GIVEN REQUEST: Switch "Forum" to "Community" throughout the entries below and reproduce every line with no other changes. Omit the pictures from your reproduction.

___ SUPPLIED ENTRIES

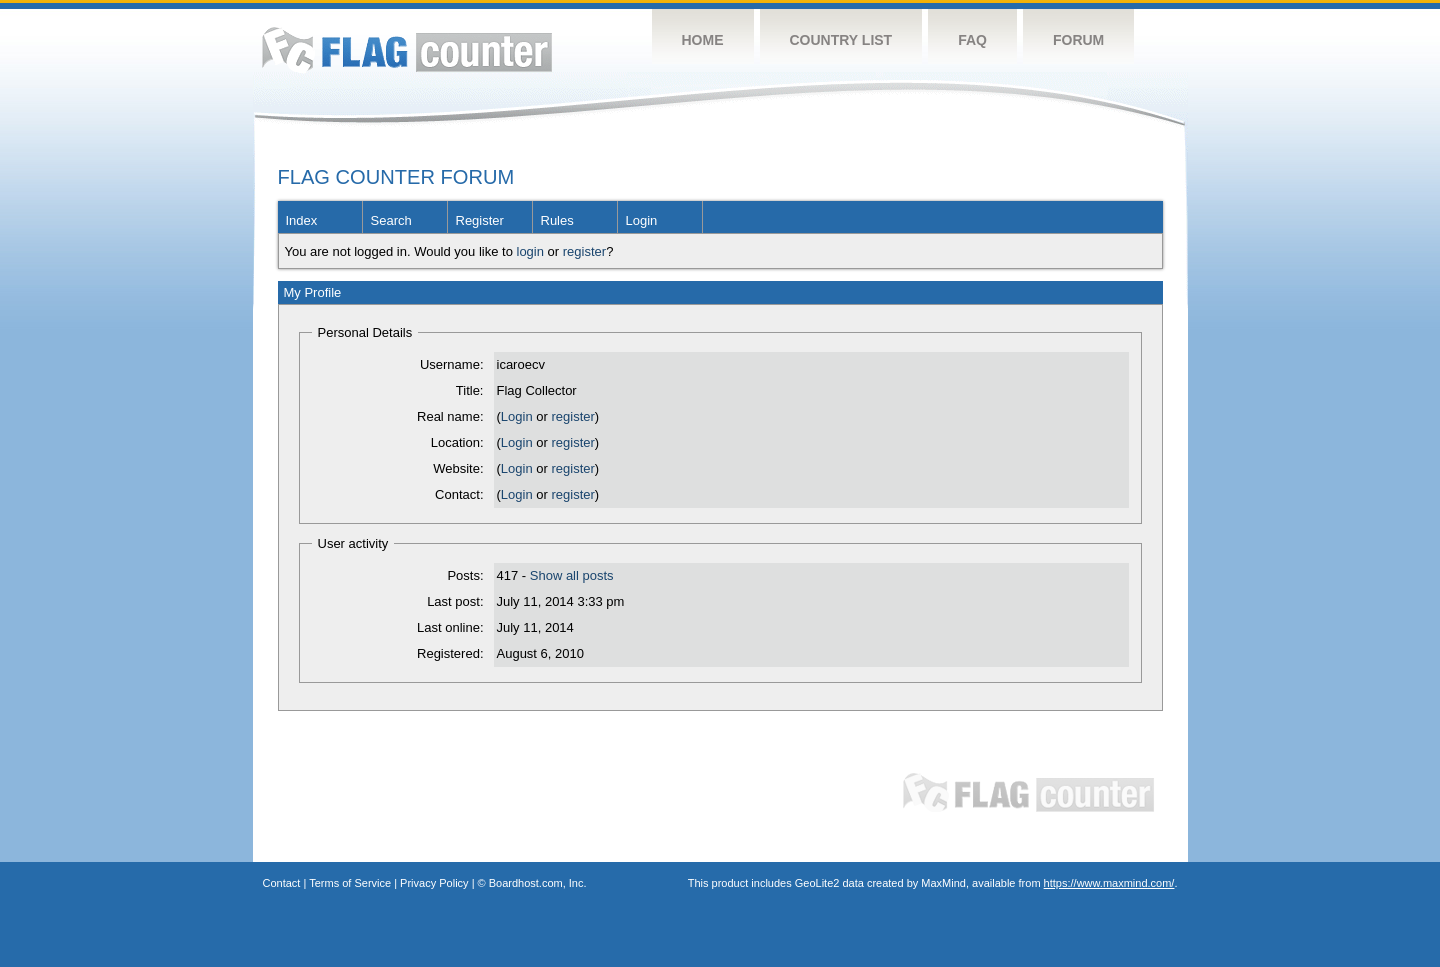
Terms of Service (350, 883)
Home (703, 40)
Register (480, 220)
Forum (1078, 40)
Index (302, 220)
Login (642, 220)
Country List (841, 40)
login (530, 251)
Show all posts (572, 575)
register (584, 251)
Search (391, 220)
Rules (557, 220)
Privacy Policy (434, 883)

______

FULL SOLUTION:
Terms of Service (350, 883)
Home (703, 40)
Register (480, 220)
Community (1078, 40)
Index (302, 220)
Login (642, 220)
Country List (841, 40)
login (530, 251)
Show all posts (572, 575)
register (584, 251)
Search (391, 220)
Rules (557, 220)
Privacy Policy (434, 883)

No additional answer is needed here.